The book has been written by John Ray and William C. Ray, both with vast Unix and Mac experience. Their tone throughout the book is very friendly, and I must say, honest. One gets this impression from the introduction already, where the authors are describing Job's keynote in May 1998, when Jobs revealed that he canned the Rhapsody OS (which leaked betas able to run on x86 are still to be found on the web) and pronounced a "new" OS, named MacOSX. The authors described the news they got back then as "I went back to my hotel room and became ill." From that point on, I knew that the book would be as enjoyable and everything but boring.
The book continues by mentioning and quickly analyzing the parts from which MacOSX is built, from the ground up, including explainations about Aqua, Quartz, the Mach/BSD kernel and more. In the next chapters you will find information on how to go through the MacOSX installation step by step, how to use the OS and Finder, how to configure MacOS 9 to be in a peacefull co-existance with OSX, which are the new applications on OSX and how to use them, how to configure your internet connection etc. The book continues with coverage of more advanced topics, like adding users, configuration, system level component maintenance, etc.
At around page 470, the book ceases its similarity with the rest of the MasOSX books we have seen so far. For the next 950 pages the user is pretty much introduced to... UNIX.
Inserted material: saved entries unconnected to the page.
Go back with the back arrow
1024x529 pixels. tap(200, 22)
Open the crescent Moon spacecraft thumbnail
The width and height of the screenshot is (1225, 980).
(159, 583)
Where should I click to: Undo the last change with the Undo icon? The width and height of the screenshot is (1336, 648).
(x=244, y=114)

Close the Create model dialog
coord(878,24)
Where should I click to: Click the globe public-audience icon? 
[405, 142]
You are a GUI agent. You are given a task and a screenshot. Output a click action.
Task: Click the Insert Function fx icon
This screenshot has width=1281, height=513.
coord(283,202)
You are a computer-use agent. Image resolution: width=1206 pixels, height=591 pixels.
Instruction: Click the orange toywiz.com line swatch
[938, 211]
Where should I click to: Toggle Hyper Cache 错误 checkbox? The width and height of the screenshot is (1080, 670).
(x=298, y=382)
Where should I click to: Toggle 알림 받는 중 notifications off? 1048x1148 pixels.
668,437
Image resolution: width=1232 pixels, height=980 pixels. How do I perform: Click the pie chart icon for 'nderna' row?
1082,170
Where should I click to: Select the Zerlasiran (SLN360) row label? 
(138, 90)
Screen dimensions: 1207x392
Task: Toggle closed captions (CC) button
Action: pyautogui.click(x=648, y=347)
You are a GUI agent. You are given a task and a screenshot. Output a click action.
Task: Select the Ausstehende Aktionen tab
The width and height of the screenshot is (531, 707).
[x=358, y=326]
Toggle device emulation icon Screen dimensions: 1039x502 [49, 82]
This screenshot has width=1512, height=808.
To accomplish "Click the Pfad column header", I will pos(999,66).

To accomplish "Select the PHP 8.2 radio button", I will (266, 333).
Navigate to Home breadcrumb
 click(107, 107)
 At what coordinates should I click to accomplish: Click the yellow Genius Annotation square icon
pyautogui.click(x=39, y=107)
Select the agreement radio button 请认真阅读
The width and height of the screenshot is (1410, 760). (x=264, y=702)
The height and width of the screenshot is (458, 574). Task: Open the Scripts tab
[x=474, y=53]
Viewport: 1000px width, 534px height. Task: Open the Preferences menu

Indeed, the authors seem to be BSD fans, and they introduce not just the BSD subsystem, but they even explain its philosophy and open source nature. From that point on, you will get a full overview of how to use the Shell under OSX, the main commands, how to understand the unix filesystem hieriarchy, and you will be introduced to a number of command line apps, like ssh etc.
There is even whole chapter about Shell, PHP and Perl programming, how to compile and even how to debug C/C++ applications, in conjuction with an AppleScript's chapter.
About 2/3rds of the way through the book, you will find a whole chapter on how to use and install the X11 system under MacOSX. Following are chapters on how to install and configure Apache, FTP, mail, Samba servers and even how to do clustering with OSX. The last two chapters are dedicated to security and system health, followed by an command line reference (pretty much printed "man" pages).
On the downside, the only negative point I found in the book is that sometimes some articles do not truly belong in the chapters where they were placed. For example, in the MacOSX installation chapter, you get quite a number of pages explaining how to download some freeware hack applications from the web and make your MacOS9 look like OSX. The authors pretty much argue that if you haven't made your OS9 look too much as the real thing, then go ahead and install OSX. I am not sure these pages belong in this book at all (why someone would buy 1400 page book written for power users if he/she was not sure if he wanted to install OSX at the first place?). There is a great deal of information in the book, so some misplacements here and there can be noted. The only other downside of the book is that it is... heavy. But that may be interpreted as a good thing by others, so I will leave that to your judgment.
This book is a treasure for MacOSX power users and administrators. It is a MacOSX book with UNIX in mind. It is clearly destined for people who want to put their Mac/Unix_Underneath system to do more than Photoshop. For users who just want to use the GUI system and hardly do more than web surfing, "MacOSX - The Missing Manual" is probably a better buy. However, for most OSNews readers -- power users that is -- "Mac OS X Unleashed" is what you would ever want or need if you have a Mac. This is the best book ever published for MacOSX so far in the power user/admin category.